Knowing the reasons for rejections may help you avoid negative outcomes so I’ve put together a top 10 list given by funders to help smooth your application process:

  1. Applicant and application do not fit the grant givers funding criteria. This is the number one and by far the most important reason why applications get rejected. If you’re requesting any level of grant money, read the basic funding guidelines published by the funder. As well as reading the criteria, funders websites often list previous grants showing the types of organisations funded, the amount granted and an outline of the project.  If you are still unsure, give them a call or write a letter to ask if you are a suitable applicant.
  2. Applications lack the required documentation. Most funders require similar documents in addition to the application and you should have these in order before beginning the grant application process. Usually you will need your Charity Number, Charity Constitution, Charity Accounts, Financial Policy and for capital funding, a lease (or ownership) information and building permissions.  You may also be asked for your organisation’s policies – volunteer, health and safety or safeguarding for example, so they should be up to date and readily available.
  3. Nonspecific projects. Funders complain that organisations share their mission, challenges and activities without describing the project they want to fund and the specific amount needed. Tell the funder exactly what you are doing, who you are helping and how it will get done. What specifically will you spend the grant funds on? Describe the specific project with budget, resources required, statistics and surveys of need, expected outputs and outcomes and the overall project timeline.
  4. Project budget not accurate or non-existent. Your project budget should include detailed documentation to support the actual expenses your project will require. A ballpark request for funds to support a project or initiative will be rejected no matter how great the goal or idea. Compile a detailed account of what your project will cost, including documents showing the basis of your expenses. Calculations should be double checked to make sure that your figures add up!
  5. Funding requested is too large an amount for the funding offered by the grant maker. Check the funders criteria and previous awards made to make sure you are within the correct funding limits.
  6. Underestimating the time involved in the grant application cycle. Grant funding is not a quick process and from application to receipt of funds you should allow for a minimum of 6 months, sometimes the better part of a year. The solution is to identify your funding needs as part of your organisation fundraising strategy, start your application research and plan your applications according to submission deadlines.
  7. Work on the project has already started. Funders very, very, very rarely give retrospective grants and this is not negotiable.
  8. You did not show how your project would be sustainable. Ask yourselves “what will happen once the grant funds run out?”. If you do not have a plan to sustain your project or have not made that plan clear in your application it may cause your application to be declined.

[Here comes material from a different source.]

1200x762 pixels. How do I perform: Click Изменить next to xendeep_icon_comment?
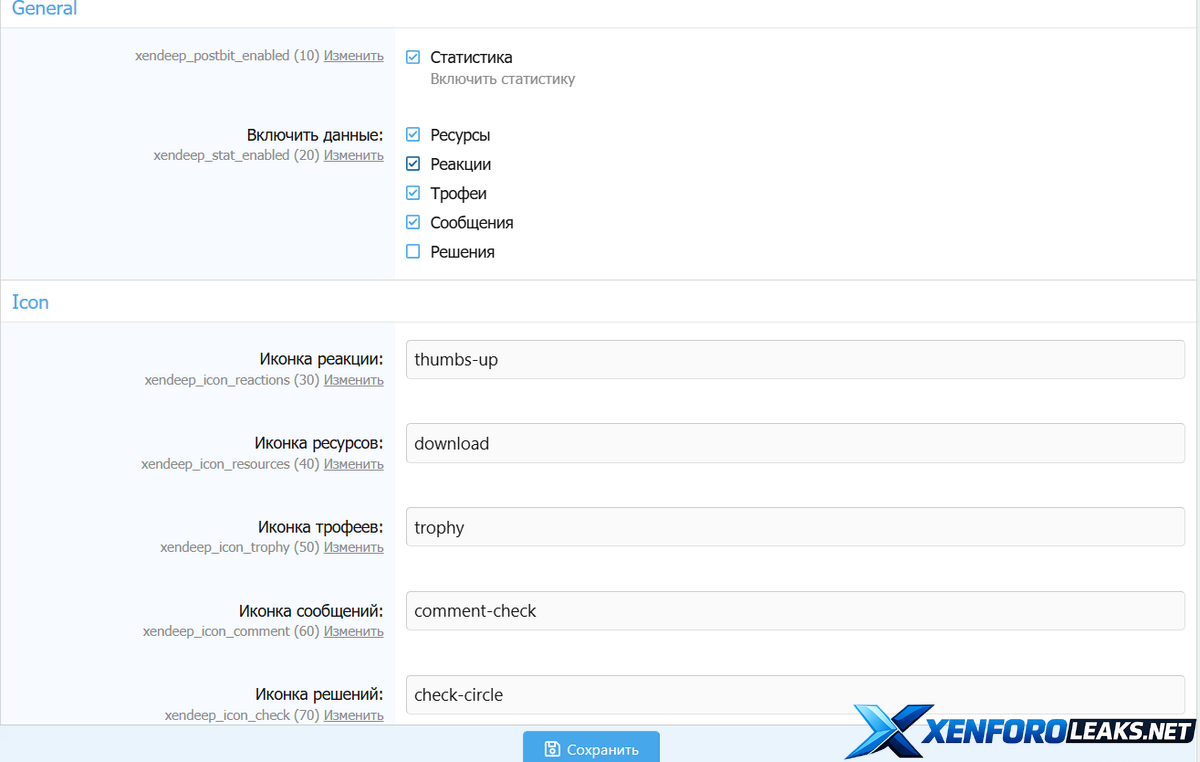353,631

  9. Your organisation doesn’t have a track record to deliver this type of project. If the work is new to your organisation, show either that you have piloted the project, are following a similar model that has been successful elsewhere or that you have experienced staff or volunteers who can make the project a success.
  10. Application submitted after the deadline. Prepare and assemble all the correct documentation to avoid leaving the submission to the last minute, especially for online applications. A rushed application will always look like a rushed application.

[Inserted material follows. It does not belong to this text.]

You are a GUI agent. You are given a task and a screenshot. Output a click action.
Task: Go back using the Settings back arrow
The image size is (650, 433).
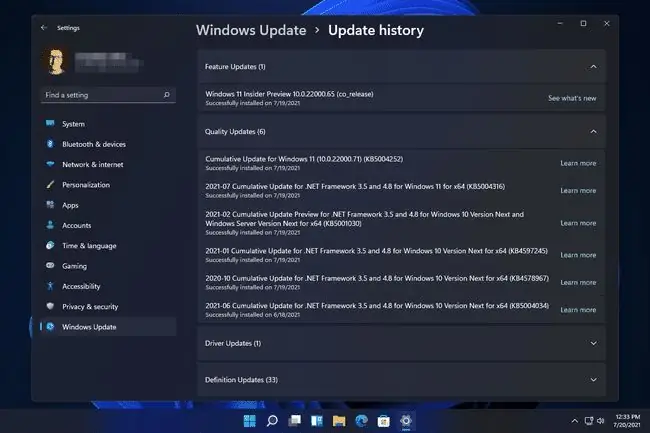(44, 28)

You should also be aware that your application could be fine but that applications from other organisations fit the criteria more closely or that the money has all been allocated already for this grant cycle. You may want to ask the funder for feedback and use what you’ve learned in your next round of grant proposals. Send your applications to a diverse group of funders and be sure to explain how your project can help each foundation meets its own goals, not only how the foundation can help you meet yours.

Above all—be patient, be persistent, and be positive.